OSS vulnerability scanning for monorepos

DeepSource SCA now runs on monorepos. Each sub-repository gets its own Dependencies tab, with results scoped to the packages used by that sub-project.

When a sub-repository has its own lock file, DeepSource uses it directly. For workspace-style monorepos that share a single lock file at the root (npm, yarn, pnpm, bun, uv, and cargo workspaces), DeepSource still reports per-sub-repository results based on each sub-project's manifest.

To get started, open any sub-repository and go to its Dependencies tab. Read the docs for details.

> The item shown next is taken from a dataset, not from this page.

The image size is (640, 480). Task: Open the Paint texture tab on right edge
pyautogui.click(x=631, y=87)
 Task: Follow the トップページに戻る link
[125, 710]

AI Review on more programming languages

We've expanded AI Review to languages that don't have a DeepSource static analyzer behind them. The first batch covers ten:

• Dart
• Elixir
• Apex
• Groovy
• Objective-C
• VB.NET
• PowerShell
• Lua
• Erlang
• Perl

To turn it on, head to Settings → Code Review → Analyzers, pick the language, and hit Save changes.

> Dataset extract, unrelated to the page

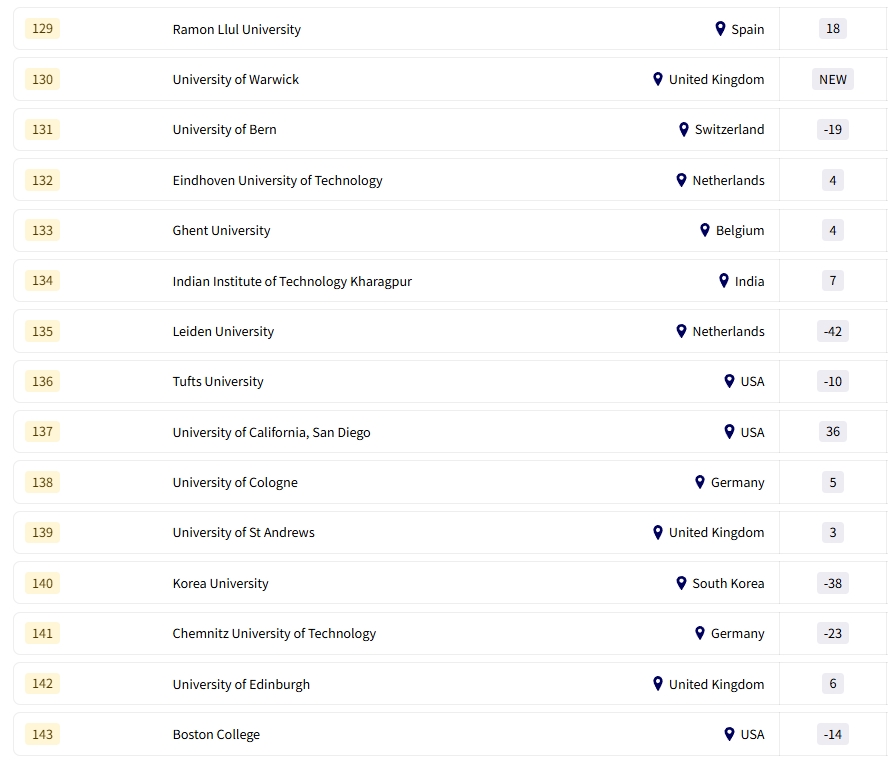Click University of California, San Diego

Gateway API for Enterprise Server

DeepSource Enterprise Server now supports the Kubernetes Gateway API. When enabled, DeepSource creates an HTTPRoute attached to an existing Gateway instead of an Ingress.

You can configure this from the Admin Console under Config by setting Use Gateway API? to Yes and providing your Gateway name and namespace. See the docs for the full list of options.

This requires Enterprise Server v5.0.2 or later, and is currently available only for existing cluster installations.